Task statement » Sort through the entries below and pull out lines containing the word "送料無料".

Data to examine »

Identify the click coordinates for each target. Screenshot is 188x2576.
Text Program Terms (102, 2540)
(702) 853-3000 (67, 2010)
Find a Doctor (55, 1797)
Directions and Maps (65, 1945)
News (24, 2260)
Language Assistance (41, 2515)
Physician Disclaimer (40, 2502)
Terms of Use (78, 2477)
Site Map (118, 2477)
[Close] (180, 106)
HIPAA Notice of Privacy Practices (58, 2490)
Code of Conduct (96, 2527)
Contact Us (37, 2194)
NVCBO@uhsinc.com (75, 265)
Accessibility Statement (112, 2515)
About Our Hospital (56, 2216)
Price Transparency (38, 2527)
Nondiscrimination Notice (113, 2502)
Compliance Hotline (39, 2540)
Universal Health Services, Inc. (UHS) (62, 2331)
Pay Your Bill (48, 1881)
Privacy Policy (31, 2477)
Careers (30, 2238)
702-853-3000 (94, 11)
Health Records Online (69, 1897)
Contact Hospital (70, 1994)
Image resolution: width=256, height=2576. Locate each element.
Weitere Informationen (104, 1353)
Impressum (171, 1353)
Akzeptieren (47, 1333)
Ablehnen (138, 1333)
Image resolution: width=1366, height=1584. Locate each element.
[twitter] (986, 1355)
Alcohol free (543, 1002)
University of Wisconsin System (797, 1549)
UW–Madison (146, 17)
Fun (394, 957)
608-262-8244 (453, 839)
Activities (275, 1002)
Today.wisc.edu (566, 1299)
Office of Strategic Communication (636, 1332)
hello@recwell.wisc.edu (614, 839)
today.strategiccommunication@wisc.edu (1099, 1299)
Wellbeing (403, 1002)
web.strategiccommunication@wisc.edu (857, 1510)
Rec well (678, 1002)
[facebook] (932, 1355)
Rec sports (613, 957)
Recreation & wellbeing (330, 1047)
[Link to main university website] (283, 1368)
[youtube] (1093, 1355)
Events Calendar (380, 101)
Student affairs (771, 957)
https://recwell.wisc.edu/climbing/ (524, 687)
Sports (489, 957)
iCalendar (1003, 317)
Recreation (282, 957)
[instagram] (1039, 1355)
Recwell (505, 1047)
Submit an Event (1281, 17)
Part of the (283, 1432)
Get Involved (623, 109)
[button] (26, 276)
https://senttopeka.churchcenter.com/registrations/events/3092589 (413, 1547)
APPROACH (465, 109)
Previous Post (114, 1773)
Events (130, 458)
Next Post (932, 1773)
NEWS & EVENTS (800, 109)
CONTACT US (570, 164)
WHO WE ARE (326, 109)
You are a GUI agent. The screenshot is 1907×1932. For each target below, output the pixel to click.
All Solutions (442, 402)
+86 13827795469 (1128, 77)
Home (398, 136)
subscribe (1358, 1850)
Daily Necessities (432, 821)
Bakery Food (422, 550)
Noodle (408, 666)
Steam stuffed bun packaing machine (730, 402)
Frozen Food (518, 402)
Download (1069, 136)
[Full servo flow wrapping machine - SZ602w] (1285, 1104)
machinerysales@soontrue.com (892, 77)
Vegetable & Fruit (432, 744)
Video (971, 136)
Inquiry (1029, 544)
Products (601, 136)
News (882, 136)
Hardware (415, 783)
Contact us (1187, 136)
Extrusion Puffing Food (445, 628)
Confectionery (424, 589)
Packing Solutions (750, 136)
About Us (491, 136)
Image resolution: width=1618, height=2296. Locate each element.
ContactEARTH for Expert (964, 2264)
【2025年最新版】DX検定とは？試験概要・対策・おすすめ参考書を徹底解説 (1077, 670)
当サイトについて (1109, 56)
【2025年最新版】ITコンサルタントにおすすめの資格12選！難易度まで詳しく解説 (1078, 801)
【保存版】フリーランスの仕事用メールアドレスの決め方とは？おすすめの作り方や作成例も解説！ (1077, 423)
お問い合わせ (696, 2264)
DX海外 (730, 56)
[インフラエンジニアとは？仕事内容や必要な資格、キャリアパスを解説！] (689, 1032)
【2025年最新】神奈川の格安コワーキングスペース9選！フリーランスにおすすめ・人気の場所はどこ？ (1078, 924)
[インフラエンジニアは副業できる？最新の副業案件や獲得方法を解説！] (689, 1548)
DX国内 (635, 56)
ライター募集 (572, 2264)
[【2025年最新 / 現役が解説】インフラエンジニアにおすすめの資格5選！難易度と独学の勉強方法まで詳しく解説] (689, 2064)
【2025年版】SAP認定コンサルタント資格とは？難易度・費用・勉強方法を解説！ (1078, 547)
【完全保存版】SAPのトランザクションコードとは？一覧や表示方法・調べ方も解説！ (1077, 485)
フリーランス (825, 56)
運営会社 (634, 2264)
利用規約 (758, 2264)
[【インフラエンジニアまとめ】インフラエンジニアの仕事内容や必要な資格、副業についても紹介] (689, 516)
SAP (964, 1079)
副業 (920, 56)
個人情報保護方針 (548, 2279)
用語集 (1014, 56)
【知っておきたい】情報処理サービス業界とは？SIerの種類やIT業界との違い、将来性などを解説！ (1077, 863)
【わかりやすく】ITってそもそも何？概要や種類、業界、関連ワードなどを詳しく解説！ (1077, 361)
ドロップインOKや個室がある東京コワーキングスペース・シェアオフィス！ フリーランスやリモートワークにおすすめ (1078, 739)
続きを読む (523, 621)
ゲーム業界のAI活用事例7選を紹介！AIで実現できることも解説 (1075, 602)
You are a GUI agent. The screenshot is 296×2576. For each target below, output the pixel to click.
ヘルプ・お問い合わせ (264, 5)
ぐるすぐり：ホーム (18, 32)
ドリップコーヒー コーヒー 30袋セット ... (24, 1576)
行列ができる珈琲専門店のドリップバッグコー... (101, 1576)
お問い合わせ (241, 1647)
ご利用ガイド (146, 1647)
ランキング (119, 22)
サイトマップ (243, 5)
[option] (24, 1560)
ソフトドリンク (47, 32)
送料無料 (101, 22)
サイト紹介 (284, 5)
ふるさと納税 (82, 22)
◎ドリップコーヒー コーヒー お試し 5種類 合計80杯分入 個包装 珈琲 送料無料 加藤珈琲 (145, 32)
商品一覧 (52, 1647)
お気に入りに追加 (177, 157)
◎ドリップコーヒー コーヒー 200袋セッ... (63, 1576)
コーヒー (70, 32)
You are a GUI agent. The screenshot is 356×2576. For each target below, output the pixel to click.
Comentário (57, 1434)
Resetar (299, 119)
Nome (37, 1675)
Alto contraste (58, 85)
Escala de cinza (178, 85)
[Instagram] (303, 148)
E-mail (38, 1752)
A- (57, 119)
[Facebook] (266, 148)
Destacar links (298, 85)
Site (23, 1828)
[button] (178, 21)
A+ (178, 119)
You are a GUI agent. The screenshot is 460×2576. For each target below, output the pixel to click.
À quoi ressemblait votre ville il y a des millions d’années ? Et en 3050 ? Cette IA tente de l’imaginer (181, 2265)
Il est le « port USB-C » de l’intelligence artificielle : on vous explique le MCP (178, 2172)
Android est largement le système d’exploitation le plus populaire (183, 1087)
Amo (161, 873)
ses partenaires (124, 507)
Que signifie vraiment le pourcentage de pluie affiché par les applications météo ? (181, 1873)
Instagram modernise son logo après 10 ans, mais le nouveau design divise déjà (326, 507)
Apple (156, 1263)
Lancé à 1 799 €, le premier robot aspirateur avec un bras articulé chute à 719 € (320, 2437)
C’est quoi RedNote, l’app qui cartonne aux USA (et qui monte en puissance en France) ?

Reply »
送料無料 (101, 22)
◎ドリップコーヒー コーヒー お試し 5種類 合計80杯分入 個包装 珈琲 送料無料 加藤珈琲 (145, 32)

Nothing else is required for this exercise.